It’s finally here.
After years of campaigning by Muslim organisations and communities, against the backdrop of record levels of hate crime, the government has finally chosen the holiest time of Ramadan to publish its definition of what it calls “anti-Muslim hostility”.
And what do we have to show for all that waiting?
A watered-down version of a definition we already had.
The 2018 All-Party Parliamentary Group definition of Islamophobia was endorsed by more than 800 community organisations, over 100 academics, and every major political party except the then-governing Conservatives. It was the result of genuine consultation and rooted in the lived experience of Muslim communities.

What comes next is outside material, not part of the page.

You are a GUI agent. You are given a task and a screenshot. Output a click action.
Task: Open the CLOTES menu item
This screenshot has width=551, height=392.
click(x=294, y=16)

So why has it taken this government years to deliver something that appears deliberately diluted? Why was the recommendation of its own independent working group seemingly not good enough? And why, throughout this entire process, were grassroots Muslim organisations largely excluded from meaningful engagement?
This isn’t just about the wording of the definition – though many have already raised serious concerns about what was diluted and why. This is about the process that produced it.

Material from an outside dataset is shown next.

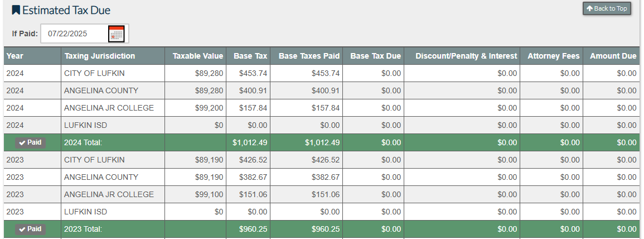644x239 pixels.
Task: Click the Amount Due column header
Action: pos(613,56)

The Macpherson Inquiry established a clear principle: communities must play a central role in defining the racism they experience. Yet that lesson appears to have been ignored.
The process has been marked by exclusion, by hand-picked representatives replacing genuine grassroots engagement, and by a government seemingly more concerned with managing political optics than listening to the communities it claims to protect.
And perhaps the most telling failure of yesterday’s announcement was what the government chose not to say.
In 2016, the UK government adopted the IHRA working definition of antisemitism. That decision was taken quickly and with broad political consensus. Yesterday’s announcement could have been an opportunity to say clearly: we are doing for Muslim communities what we already did for Jewish communities nearly a decade ago.
Instead, that comparison went unspoken.
That matters because bad-faith actors, including much of the British media, have spent years spreading the lie that recognising Islamophobia somehow gives Muslims “special treatment”. The truth is the opposite. British Muslims are not asking for something extraordinary. We are asking for the same recognition and seriousness that other forms of racism rightly receive.
Fairness, not favours.
The key question is where we go from here. Organisations like the Muslim Council of Britain and the Islamophobia Response Unit are not endorsing this definition at the present time. They are reserving judgement, recognising that a definition is merely a starting point.